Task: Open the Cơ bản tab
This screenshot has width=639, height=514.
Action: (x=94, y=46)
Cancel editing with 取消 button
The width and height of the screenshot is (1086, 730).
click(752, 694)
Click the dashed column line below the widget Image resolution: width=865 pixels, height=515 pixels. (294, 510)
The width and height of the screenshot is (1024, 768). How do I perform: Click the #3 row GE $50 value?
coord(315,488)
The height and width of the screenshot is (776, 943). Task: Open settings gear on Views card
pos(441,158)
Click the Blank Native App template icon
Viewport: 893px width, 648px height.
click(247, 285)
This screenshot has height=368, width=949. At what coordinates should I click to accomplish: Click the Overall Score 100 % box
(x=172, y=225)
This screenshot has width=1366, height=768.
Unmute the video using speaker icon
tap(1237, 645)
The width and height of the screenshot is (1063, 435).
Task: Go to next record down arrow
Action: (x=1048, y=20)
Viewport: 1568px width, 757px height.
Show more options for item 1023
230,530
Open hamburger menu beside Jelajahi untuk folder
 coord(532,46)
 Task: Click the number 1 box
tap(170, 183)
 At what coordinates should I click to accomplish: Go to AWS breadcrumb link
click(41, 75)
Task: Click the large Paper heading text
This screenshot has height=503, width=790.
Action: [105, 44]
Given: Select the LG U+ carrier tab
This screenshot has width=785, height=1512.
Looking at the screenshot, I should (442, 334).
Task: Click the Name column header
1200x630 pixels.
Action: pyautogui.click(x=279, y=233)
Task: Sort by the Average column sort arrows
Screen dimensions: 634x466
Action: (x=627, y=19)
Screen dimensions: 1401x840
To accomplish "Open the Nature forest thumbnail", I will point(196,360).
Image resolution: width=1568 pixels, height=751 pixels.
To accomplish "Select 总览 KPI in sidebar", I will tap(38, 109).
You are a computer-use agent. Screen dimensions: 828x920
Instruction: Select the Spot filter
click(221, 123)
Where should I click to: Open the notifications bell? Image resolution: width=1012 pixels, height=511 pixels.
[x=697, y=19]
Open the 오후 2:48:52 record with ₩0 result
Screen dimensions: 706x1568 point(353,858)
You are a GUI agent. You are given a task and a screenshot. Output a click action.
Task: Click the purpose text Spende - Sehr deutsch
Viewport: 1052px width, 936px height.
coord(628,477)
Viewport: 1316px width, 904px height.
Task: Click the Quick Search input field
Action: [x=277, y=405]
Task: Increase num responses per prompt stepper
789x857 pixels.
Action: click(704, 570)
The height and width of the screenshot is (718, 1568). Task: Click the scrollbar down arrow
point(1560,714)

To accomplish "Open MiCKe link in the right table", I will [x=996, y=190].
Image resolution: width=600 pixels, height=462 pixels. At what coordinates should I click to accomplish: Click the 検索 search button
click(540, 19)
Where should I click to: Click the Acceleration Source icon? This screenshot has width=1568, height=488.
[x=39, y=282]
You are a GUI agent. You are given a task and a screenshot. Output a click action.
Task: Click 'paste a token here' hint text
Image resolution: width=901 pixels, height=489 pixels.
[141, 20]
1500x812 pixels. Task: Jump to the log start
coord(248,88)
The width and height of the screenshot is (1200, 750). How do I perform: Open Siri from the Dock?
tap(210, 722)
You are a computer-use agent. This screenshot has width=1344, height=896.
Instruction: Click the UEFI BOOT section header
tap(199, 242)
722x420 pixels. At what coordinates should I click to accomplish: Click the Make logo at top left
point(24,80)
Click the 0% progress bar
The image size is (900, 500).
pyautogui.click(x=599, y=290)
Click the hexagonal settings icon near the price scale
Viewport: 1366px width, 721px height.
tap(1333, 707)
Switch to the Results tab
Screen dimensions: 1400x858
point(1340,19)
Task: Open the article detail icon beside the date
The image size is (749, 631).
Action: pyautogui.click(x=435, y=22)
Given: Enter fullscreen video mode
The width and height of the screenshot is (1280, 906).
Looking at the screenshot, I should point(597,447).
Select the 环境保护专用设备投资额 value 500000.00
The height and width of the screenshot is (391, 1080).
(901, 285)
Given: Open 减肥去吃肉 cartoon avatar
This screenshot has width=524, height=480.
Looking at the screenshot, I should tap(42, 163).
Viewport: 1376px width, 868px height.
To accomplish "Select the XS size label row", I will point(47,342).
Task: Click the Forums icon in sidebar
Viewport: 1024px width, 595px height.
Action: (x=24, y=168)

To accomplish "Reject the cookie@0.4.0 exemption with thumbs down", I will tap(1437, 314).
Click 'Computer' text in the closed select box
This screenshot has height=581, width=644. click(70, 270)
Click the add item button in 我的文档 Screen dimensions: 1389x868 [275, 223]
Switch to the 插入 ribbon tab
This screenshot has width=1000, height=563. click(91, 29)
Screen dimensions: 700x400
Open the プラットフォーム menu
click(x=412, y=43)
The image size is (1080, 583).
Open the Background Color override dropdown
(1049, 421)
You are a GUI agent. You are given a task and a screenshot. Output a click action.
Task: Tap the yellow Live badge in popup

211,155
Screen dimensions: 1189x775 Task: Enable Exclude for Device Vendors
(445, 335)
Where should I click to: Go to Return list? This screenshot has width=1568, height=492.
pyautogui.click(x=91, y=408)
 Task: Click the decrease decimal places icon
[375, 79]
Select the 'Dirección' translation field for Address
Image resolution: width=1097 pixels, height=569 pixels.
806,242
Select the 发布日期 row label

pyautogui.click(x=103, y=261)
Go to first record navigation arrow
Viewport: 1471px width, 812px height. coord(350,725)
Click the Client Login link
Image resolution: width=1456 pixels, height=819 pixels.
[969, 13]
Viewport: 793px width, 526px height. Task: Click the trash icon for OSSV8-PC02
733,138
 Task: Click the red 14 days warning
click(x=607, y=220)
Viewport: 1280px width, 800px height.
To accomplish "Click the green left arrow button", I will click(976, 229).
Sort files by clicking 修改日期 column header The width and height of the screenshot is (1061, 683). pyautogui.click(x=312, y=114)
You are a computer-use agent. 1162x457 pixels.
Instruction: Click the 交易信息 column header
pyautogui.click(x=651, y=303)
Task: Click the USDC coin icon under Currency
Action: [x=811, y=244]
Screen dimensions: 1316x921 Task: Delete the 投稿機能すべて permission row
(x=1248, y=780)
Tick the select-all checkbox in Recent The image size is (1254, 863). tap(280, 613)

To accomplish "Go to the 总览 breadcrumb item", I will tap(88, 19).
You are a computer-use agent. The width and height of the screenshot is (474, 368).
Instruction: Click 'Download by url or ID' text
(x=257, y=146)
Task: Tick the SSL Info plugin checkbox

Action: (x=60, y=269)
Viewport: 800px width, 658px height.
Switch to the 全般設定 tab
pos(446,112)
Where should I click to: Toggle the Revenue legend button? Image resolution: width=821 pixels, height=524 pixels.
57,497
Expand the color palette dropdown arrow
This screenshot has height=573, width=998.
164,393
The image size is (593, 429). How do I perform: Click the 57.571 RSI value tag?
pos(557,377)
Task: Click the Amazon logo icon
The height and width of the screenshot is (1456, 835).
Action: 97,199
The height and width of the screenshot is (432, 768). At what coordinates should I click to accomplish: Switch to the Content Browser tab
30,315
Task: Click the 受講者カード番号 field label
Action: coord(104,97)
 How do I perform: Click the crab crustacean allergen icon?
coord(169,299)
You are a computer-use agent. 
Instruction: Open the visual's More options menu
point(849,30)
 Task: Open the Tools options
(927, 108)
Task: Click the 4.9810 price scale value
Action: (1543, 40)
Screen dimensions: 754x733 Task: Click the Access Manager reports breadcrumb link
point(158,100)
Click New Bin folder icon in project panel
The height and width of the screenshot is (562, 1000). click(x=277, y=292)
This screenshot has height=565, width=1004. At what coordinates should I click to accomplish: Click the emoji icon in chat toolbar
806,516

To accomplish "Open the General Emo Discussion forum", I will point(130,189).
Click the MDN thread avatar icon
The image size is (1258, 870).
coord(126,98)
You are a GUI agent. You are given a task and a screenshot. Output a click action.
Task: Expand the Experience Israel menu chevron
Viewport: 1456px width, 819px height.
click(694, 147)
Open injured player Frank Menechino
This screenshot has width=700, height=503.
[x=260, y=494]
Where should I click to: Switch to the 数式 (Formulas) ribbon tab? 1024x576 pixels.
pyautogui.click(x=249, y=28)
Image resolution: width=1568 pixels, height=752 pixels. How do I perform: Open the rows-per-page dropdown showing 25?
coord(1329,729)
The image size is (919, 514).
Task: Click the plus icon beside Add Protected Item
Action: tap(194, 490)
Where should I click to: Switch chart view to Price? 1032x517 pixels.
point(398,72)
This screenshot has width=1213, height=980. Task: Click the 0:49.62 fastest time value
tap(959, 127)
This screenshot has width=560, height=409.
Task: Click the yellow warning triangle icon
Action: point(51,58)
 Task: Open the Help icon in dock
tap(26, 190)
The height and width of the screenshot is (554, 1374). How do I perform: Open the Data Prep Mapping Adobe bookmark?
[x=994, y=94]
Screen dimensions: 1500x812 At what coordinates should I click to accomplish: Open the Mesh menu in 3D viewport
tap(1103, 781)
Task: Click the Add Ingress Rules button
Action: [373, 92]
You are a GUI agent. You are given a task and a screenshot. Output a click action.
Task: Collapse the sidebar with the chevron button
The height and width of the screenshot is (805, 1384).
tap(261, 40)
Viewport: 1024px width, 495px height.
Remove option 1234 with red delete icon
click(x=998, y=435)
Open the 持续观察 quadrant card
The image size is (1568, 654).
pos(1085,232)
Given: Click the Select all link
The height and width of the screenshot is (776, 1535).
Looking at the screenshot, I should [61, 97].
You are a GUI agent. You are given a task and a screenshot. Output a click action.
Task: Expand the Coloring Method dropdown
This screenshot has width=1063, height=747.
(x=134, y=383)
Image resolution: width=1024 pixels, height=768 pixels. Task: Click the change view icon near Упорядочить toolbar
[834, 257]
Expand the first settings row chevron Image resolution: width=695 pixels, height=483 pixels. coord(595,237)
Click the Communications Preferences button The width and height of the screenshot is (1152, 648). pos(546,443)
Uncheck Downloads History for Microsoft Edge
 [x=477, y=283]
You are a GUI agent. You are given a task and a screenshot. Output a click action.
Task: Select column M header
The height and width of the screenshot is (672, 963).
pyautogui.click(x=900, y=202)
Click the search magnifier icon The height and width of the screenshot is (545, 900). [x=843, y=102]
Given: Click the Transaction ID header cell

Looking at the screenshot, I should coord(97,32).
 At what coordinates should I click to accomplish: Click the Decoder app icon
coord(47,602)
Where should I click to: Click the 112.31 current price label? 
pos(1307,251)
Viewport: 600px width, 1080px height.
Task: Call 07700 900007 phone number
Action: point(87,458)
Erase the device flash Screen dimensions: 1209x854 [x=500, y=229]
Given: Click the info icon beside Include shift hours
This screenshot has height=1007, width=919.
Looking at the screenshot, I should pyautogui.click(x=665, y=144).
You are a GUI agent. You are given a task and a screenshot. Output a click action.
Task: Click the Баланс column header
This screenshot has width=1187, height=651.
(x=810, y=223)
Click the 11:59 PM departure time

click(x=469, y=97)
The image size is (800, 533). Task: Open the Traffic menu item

****************************************

Please show every line of the records that holds the word "Sort".

REPLY
Task: Sort by the Average column sort arrows
Sort files by clicking 修改日期 column header The width and height of the screenshot is (1061, 683). pyautogui.click(x=312, y=114)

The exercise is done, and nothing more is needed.